Publicly, Mays said the ruling "missed the mark by a mile. This FCC action will extinguish the substantial consumer benefits brought on by radio deregulation in 1996. Just ten years ago, nearly 60 percent of the nation's radio stations were operating in the red, cutting news budgets and laying off employees. Deregulation changed all that. But instead of letting radio stations find better and more innovative ways to serve their listeners, the FCC is intent on turning the clock back to a time when the industry was incapable of providing consumers the variety of programming it does today."

Other media owners and their representatives were much more positive. Newspaper Association of America President and CEO John F. Sturm even indicated his organization would push for full repeal of all media ownership regulations. "While full repeal continues to be NAA's ultimate goal, we believe the Commission, for the first time in more than 25 years, took a significant step today to loosen significantly the regulatory shackles that have prohibited a daily newspaper from owning a broadcast station in the same market," Sturm said. "The relaxation of the rules will allow newspaper-owned broadcast stations to offer more and better local news and public service programming, as well as all-news formats to radio markets of all sizes. It will positively impact competition in local markets and provide healthy and diverse competition to large radio station owners. Local audiences will be the big winners."
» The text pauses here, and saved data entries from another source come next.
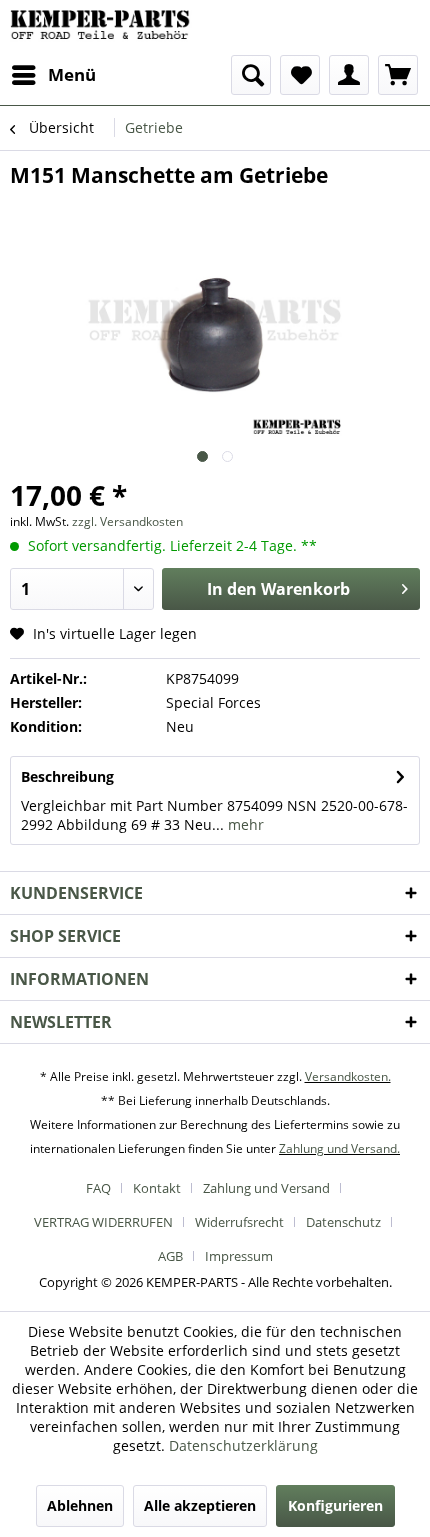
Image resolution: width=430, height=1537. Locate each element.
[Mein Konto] (349, 75)
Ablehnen (80, 1505)
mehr (244, 824)
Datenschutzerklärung (243, 1445)
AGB (170, 1256)
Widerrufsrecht (239, 1222)
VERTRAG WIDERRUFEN (103, 1222)
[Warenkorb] (398, 75)
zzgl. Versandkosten (127, 521)
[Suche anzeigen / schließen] (251, 75)
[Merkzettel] (300, 75)
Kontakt (157, 1188)
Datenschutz (343, 1222)
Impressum (239, 1256)
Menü (72, 74)
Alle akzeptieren (200, 1505)
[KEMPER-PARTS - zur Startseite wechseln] (104, 27)
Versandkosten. (348, 1076)
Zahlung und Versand (266, 1188)
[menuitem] (53, 75)
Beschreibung (67, 776)
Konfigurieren (335, 1505)
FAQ (98, 1188)
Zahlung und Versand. (339, 1148)
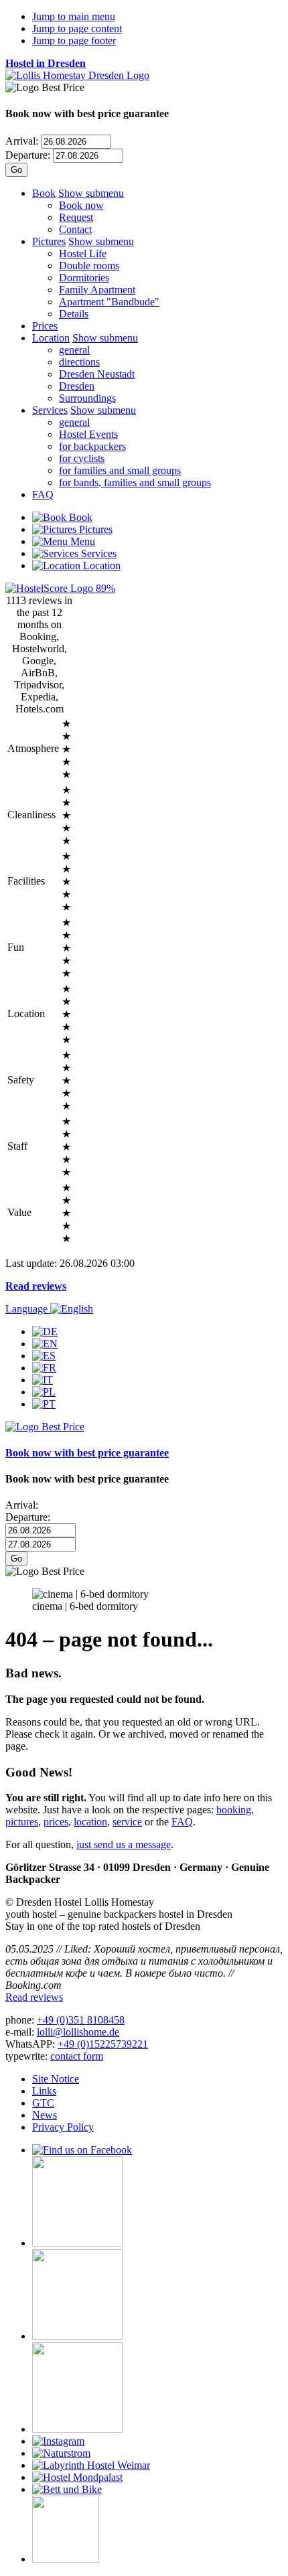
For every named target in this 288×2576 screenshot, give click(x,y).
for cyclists (81, 458)
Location (51, 338)
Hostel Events (88, 434)
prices (56, 1821)
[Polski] (44, 1391)
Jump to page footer (74, 40)
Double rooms (89, 265)
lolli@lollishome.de (78, 2032)
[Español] (44, 1355)
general (74, 350)
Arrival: (21, 141)
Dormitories (84, 277)
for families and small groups (120, 470)
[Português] (44, 1404)
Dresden (76, 386)
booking (233, 1809)
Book (44, 193)
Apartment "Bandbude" (109, 301)
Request (76, 217)
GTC (43, 2103)
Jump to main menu (73, 16)
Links (44, 2091)
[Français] (44, 1367)
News (44, 2115)
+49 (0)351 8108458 (81, 2020)
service (127, 1821)
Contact (75, 229)
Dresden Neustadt (97, 374)
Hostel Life (82, 253)
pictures (21, 1821)
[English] (45, 1343)
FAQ (43, 494)
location (90, 1821)
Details (73, 313)
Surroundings (87, 398)
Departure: (27, 155)
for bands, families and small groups (135, 482)
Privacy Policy (63, 2127)
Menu (81, 541)
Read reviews (35, 1286)
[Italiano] (42, 1379)
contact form (76, 2056)
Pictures (49, 241)
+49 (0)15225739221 (103, 2044)
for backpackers (92, 446)
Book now (81, 205)
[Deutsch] (45, 1331)
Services (50, 410)
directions (79, 362)
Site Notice (55, 2079)
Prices (45, 325)
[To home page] (77, 75)
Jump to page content (77, 28)
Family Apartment (97, 289)
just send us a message (123, 1844)
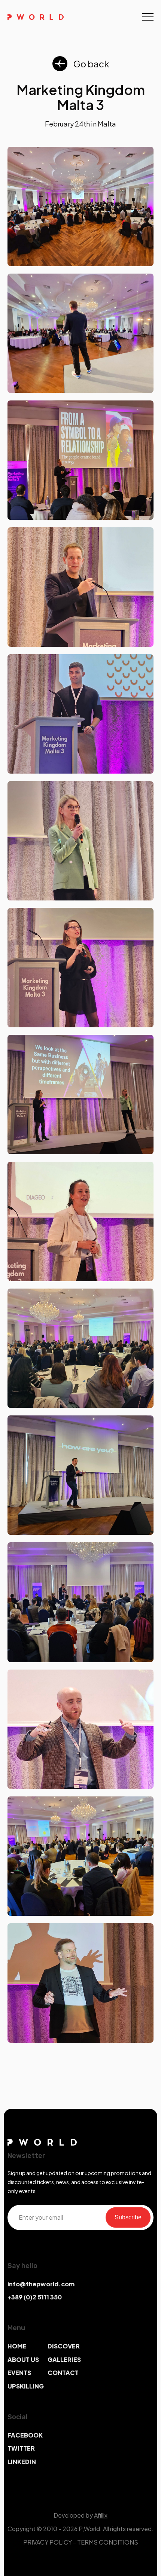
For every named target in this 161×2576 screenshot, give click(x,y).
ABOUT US (23, 2359)
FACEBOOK (25, 2435)
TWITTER (21, 2448)
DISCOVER (64, 2346)
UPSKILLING (25, 2386)
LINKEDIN (21, 2462)
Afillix (100, 2515)
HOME (17, 2346)
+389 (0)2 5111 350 (34, 2297)
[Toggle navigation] (148, 17)
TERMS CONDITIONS (107, 2542)
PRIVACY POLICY (47, 2542)
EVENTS (19, 2373)
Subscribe (128, 2217)
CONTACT (63, 2373)
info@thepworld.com (41, 2284)
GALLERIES (64, 2359)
That sentiment was echoed by Tribune Company President and Chief Executive Officer Dennis FitzSimons. "The media landscape has dramatically changed -- consumers have more choices for news, information and entertainment than ever before. The FCC's action today recognizes these changes. Tribune is in full compliance with the FCC's new regulations in all of the markets in which we have media businesses," he said. "Our readers, viewers and listeners across the country are the real winners today -- they will benefit as we explore additional ways of enriching the content of our newspapers, television stations and Web sites."

Don't expect any big deals anytime soon however. Most experts predict that most media companies will wait a period of time to gauge the seriousness of potential Congressional challenges to the new rules. Hearings on that front cold start by the end of this week. Court challenges are expected as well.

"I don't expect any wholesale mergers. I don't expect anyone to make any early deals," said Veronis Suhler Stevenson executive VP Jim Rutherfurd. "I think enough people have talked on background enough to know that they will wait to see if these rules are really going to stay in effect."